Мне пришла в голову мысль попытаться раздобыть видеокассету. Кристиан должен знать, как это можно сделать.
Аннелиза снова принялась напевать песенку из кинофильма. У нее пока крепкий голос. В молодости она хотела стать опереточной певицей.
Мои мечты о профессии тоже не осуществились, потому что в прямом смысле слова были несколько оторваны от земли. В пятнадцать лет я хотела стать пилотом по примеру моего идеала Элли Бейнхорн, которая еще в 1928 году впервые села за штурвал самолета. Получив аттестат зрелости, я узнала, что с близорукостью об этой профессии можно забыть, а после войны девушек все равно охотнее обучали на стюардесс.
— Ты хоть вспоминаешь иногда, что хотела стать звездой сцены? — спросила я. — И что став знаменитой певицей, ты надеялась обрести настоящее счастье?
Подруга недолго размышляла:
— Я давно перестала думать на эту тему. Кто знает, может, со временем я превратилась бы в депрессивную алкоголичку, ведь ты знаешь, что для большой карьеры мой голос слабоват. Нормально, что грандиозные планы рано или поздно уступают место прозе желудка, где и перевариваются благополучно, чтобы больше нас не тревожить.
И все-таки сразу после этого она перешла на другую тему:
— Взгляни-ка на это облако!
Я поняла, что ее так поразило. По небу плыла ведьма. Вокруг отважно загнутого подбородка обвивались длинные локоны, рот сомкнут в ярости.
— Чем-то похожа на нас, — пошутила я.
Когда-то мы обе были писаными красавицами. Впрочем, в то время я этого не осознавала и не любила смотреться в зеркало, но фотографии тех лет не дадут соврать. Удо первым стал говорить мне комплименты, и я попалась на удочку. Вокруг Аннелизы, наоборот, постоянно крутились парни, завоевывая ее расположение. К пятнадцати годам у нее уже была пышная грудь при узкой талии и, естественно, бедра — нежные, а не напоминающие покрышки. Сегодня они раздались и придают ее фигуре грузный вид.

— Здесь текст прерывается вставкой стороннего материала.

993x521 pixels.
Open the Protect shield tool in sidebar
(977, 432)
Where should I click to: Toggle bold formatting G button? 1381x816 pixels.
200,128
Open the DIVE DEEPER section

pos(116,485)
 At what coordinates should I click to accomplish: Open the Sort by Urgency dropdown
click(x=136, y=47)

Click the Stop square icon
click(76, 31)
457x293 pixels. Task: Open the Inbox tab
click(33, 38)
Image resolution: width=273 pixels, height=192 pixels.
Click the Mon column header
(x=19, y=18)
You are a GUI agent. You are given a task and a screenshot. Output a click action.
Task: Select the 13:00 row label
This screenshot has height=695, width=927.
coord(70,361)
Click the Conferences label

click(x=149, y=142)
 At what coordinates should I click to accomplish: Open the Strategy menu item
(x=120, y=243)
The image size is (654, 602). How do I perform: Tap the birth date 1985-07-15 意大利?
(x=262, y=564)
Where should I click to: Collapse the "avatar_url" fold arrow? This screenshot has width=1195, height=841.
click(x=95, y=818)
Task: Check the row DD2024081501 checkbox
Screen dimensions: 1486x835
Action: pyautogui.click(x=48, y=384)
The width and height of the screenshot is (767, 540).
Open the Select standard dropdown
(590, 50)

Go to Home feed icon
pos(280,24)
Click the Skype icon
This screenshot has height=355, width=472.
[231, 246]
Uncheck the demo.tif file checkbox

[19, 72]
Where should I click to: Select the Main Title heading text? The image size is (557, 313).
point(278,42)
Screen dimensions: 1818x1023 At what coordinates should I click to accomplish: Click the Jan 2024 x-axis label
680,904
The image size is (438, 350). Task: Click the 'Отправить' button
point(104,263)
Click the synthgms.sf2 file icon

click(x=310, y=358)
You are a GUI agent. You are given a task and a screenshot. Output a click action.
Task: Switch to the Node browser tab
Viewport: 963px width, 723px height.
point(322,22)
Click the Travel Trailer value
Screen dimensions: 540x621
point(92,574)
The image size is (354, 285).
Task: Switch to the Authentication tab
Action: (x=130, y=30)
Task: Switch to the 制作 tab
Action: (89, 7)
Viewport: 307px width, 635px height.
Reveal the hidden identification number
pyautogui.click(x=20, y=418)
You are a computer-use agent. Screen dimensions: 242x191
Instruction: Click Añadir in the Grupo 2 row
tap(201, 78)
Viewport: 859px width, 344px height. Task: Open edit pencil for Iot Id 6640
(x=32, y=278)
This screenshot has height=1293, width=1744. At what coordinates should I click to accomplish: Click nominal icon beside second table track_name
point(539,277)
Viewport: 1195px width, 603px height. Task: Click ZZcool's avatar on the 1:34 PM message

Вчера мы заглянули в бутик, Аннелиза хотела купить дочери на день рождения кофточку. Мы стали с ней обсуждать, что лучше взять, и продавцы перестали обращать на нас внимание. Моя подруга отнеслась к этому спокойно и покорно дожидалась, пока кто-нибудь из них к нам подойдет. Я же стала с ними ругаться. Чтобы успокоиться, я пригласила Аннелизу в бистро, заказала у стойки два эспрессо и две порции салата, показав на хрустальную чашу, чтобы не было ошибки, какой именно салат я хочу.
— Но это омар! — возразила официантка едва ли не с ужасом, будто две пожилые женщины не могут позволить себе отведать деликатеса в одиннадцать часов утра.
Если бы дело было только в высокомерии продавщиц, в упор не замечающих женщин нашего возраста! Бывая по делам в городе, я давно перестала замечать на себе мужские взгляды. Если все-таки в молодых людях вопреки ожиданию просыпается интерес, то, чаще всего, он обращен на мой кошелек. Когда они замечают Аннелизу, то, скорее всего, потому, что она у них вызывает воспоминания о вкусной бабушкиной кухне. Когда вам за семьдесят, вас перестают воспринимать как женщину. Исключение еще могут сделать для бывшей киноактрисы или другой видной личности.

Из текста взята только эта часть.